Peneliti : Penerapan Sistem Zonasi PPDB di Tanjungpinang Lemah

PROKEPRI.COM, TANJUNGPINANG – Peneliti Kebijakan Pemerintahan Gurindam Research Centre (GRC), Sigit Sepriandi menilai penerapan sistem zonasi dalam Penerimaan Peserta Didik Baru (PPDB) di Kota Tanjungpinang masih lemah.
Hal ini, menurut Sigit, dikarenakan tidak meratanya jumlah SMP negeri di masing-masing kecamatan serta terbatasnya daya tampung bagi SMA/SMK masih menjadi kendala dan permasalahan dalam penerapan sistem zonasi PPDB tersebut.
“Selain itu, minimnya sosialisasi yang dilakukan membuat beberapa orang tua siswa yang ingin mendaftarkan anaknya menjadi bingung,” ungkap Sigit dalam siaran persnya yang diterima redaksi prokepri, Selasa (10/7/2018) kemaren.
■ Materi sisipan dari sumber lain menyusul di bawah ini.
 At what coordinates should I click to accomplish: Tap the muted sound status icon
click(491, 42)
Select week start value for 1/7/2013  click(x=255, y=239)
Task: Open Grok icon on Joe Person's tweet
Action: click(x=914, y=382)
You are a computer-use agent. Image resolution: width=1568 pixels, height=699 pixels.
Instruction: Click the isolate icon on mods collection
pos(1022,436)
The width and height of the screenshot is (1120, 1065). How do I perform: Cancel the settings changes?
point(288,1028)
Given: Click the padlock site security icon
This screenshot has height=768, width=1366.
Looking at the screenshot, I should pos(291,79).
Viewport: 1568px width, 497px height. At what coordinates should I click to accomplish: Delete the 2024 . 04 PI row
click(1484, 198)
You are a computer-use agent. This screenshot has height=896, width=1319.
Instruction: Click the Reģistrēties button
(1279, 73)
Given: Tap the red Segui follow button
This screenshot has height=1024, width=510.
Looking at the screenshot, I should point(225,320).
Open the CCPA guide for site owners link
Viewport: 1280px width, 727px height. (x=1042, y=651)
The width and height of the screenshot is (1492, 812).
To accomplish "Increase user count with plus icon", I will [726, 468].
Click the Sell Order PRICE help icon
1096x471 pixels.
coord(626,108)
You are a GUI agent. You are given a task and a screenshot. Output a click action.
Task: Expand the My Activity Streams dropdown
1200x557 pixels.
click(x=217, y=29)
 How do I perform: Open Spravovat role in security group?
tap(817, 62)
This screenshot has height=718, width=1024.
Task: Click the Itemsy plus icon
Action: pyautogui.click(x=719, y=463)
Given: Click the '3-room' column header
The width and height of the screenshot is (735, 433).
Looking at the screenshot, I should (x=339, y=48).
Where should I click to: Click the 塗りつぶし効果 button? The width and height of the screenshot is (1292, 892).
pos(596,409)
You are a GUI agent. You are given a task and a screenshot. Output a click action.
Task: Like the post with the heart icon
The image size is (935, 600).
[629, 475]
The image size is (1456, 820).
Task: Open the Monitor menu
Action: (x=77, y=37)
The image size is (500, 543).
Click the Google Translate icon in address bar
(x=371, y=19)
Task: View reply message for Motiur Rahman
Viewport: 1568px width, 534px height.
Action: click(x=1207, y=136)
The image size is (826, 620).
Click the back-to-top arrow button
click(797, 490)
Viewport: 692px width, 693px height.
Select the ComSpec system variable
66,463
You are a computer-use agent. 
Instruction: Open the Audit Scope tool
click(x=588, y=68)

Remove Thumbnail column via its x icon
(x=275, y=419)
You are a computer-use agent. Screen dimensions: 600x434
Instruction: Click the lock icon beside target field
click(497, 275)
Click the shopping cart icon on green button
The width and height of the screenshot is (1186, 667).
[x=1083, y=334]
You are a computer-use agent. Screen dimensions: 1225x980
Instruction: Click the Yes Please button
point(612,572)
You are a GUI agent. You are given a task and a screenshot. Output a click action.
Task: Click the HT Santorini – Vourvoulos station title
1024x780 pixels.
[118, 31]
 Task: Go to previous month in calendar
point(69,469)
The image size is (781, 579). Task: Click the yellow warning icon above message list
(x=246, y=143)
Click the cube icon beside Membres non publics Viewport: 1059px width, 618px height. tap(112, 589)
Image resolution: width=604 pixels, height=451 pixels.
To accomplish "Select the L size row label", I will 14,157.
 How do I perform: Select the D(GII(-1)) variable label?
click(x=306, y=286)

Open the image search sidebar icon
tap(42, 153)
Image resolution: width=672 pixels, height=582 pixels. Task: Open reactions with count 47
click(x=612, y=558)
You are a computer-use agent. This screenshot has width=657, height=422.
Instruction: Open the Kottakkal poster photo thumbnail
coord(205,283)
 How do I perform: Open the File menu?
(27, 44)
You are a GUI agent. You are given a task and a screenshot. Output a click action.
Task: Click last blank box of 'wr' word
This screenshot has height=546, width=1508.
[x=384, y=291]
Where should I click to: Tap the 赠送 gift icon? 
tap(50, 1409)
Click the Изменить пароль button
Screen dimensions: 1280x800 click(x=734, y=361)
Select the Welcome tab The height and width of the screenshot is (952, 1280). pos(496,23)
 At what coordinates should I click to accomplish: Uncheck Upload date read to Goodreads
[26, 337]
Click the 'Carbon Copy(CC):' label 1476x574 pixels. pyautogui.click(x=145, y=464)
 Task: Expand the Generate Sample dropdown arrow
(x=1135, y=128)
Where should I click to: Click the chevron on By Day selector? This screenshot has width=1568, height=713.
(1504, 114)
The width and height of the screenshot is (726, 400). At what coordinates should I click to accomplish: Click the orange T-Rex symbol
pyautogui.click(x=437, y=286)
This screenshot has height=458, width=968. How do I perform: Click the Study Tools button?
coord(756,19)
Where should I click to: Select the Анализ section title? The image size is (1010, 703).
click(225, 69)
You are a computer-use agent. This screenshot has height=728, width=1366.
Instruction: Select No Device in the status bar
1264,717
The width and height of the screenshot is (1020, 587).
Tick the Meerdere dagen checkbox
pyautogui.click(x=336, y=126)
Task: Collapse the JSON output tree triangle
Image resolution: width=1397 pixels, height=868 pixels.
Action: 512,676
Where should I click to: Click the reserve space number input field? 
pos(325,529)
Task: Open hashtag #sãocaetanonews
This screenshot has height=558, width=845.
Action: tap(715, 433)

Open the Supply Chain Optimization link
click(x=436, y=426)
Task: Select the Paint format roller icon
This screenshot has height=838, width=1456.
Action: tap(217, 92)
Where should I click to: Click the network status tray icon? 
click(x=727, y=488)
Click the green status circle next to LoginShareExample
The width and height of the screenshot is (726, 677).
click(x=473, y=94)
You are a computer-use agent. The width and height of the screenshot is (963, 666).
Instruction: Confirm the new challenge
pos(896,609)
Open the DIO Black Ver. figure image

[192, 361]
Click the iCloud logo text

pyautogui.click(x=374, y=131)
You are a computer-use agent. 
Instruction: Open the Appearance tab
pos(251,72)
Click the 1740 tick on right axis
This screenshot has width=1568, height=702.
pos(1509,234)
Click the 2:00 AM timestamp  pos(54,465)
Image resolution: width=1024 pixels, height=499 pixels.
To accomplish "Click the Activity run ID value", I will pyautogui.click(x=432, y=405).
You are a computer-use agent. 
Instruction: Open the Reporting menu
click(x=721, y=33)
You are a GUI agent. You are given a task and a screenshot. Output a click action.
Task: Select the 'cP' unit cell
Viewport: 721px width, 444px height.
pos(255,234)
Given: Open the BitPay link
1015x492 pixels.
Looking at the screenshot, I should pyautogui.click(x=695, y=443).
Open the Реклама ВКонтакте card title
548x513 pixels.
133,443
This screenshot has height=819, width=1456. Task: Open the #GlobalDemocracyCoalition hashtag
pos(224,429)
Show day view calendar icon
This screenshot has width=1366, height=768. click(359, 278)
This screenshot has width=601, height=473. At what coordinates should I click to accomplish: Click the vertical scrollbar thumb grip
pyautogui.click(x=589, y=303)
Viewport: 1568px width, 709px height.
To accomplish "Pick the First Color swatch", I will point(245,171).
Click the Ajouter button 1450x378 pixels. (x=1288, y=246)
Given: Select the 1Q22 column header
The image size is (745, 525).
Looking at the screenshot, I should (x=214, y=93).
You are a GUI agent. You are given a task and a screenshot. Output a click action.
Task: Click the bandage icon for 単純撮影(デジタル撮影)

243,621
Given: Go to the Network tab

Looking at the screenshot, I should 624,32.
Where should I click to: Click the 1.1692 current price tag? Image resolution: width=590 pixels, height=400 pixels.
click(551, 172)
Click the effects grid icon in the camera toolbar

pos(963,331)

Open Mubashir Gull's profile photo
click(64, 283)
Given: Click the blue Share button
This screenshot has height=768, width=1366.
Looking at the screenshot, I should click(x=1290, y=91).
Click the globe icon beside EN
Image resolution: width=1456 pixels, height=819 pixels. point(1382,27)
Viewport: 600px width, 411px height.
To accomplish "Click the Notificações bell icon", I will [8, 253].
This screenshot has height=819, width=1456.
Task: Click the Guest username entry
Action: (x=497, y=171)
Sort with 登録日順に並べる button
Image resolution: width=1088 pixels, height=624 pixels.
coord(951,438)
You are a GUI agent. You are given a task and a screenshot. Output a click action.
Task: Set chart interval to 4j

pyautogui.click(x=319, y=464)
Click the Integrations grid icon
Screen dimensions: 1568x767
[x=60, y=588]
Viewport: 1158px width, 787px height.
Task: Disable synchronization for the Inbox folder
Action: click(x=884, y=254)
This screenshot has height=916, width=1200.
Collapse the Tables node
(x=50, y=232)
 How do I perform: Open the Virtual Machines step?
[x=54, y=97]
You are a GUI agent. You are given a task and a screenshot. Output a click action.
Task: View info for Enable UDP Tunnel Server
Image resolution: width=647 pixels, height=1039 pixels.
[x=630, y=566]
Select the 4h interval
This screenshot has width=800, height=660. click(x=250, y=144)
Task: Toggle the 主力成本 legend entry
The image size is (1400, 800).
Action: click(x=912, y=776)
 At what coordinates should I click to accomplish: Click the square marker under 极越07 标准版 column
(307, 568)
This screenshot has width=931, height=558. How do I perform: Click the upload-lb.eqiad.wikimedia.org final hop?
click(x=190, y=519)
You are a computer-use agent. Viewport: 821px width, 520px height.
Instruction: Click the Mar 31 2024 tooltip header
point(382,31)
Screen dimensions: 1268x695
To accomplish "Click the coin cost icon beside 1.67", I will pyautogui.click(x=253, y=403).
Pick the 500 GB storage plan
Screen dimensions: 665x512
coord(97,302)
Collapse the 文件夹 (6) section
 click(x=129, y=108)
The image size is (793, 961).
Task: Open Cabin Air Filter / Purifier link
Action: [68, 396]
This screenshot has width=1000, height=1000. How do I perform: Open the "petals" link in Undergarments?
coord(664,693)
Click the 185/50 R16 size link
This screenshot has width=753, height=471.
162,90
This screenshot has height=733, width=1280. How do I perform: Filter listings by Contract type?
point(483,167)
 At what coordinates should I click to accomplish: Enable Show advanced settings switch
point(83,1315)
Sigit menerangkan, ketentuan Permendikbud Nomor 14 tahun 2018 tentang PPDB dalam Pasal 2 dijelaskan, bahwa PPDB bertujuan untuk menjamin penerimaan peserta didik baru berjalan secara objektif, transparan, akuntabel, nondiskriminatif, dan berkeadilan dalam rangka mendorong peningkatan akses layanan pendidikan.
“Ditinjau dari tujuannya sangatlah baik, yakni untuk menciptakan pemerataan hak memperoleh pendidikan bagi anak-anak usia sekolah. Namun, Penerapan sistem ini masih lemah. Permasalahan sebaran sekolah yang kurang merata, daya tampung yang masih terbatas hingga kurangnya sosialisasi bagi orang tua siswa masih menjadi PR (Pekerjaan Rumah) untuk segera dituntaskan,” Ucap Sigit Sepriandi.
Pembagian zonasi, sambung Sigit, untuk tingkat SMA/SMK dibagi kedalam empat zonasi, yang meliputi Zona I SMA Negeri 1, 3 dan 5. Zona II meliputi SMA Negeri 2 dan 4, Zona III SMA Negeri 6, serta Zona IV meliputi SMA Negeri 7.
Sementara itu, masih Sigit, pembagian untuk tingkat SMP dibagi menjadi 6 zonasi, yakni Zona I SMP Negeri 1, 3 dan 8. Zona II SMP Negeri 5, 10 dan 15. Zona III meliputi SMP Negeri 2, 4, 6 dan 13. Zona IV meliputi SMP Negeri 2, 7, 12 dan 16. Selanjutnya Zona V yakni SMP Negeri 11,14 dan As Sakinah. Terakhir Zona VI yakni, SMP Negeri 9.
“Pemerintah seharusnya menyiapkan sarana dan prasarana sekolah secara merata terlebih dahulu. Dan kemudian menyesuaikan kebijakan yang mampu untuk mengkombinasikan sistem zonasi dan sistem yang telah berjalan beberapa tahun belakangan,” tekan Sigit.
Berbagai permasalahan tersebut, Sigit berharap tentunya perlu diperhatikan pemerintah agar dapat melakukan penyesuaian kebijakan dan menyiapkan sarana prasarana untuk semua sekolah secara merata sebelum menerapkan sistem zonasi.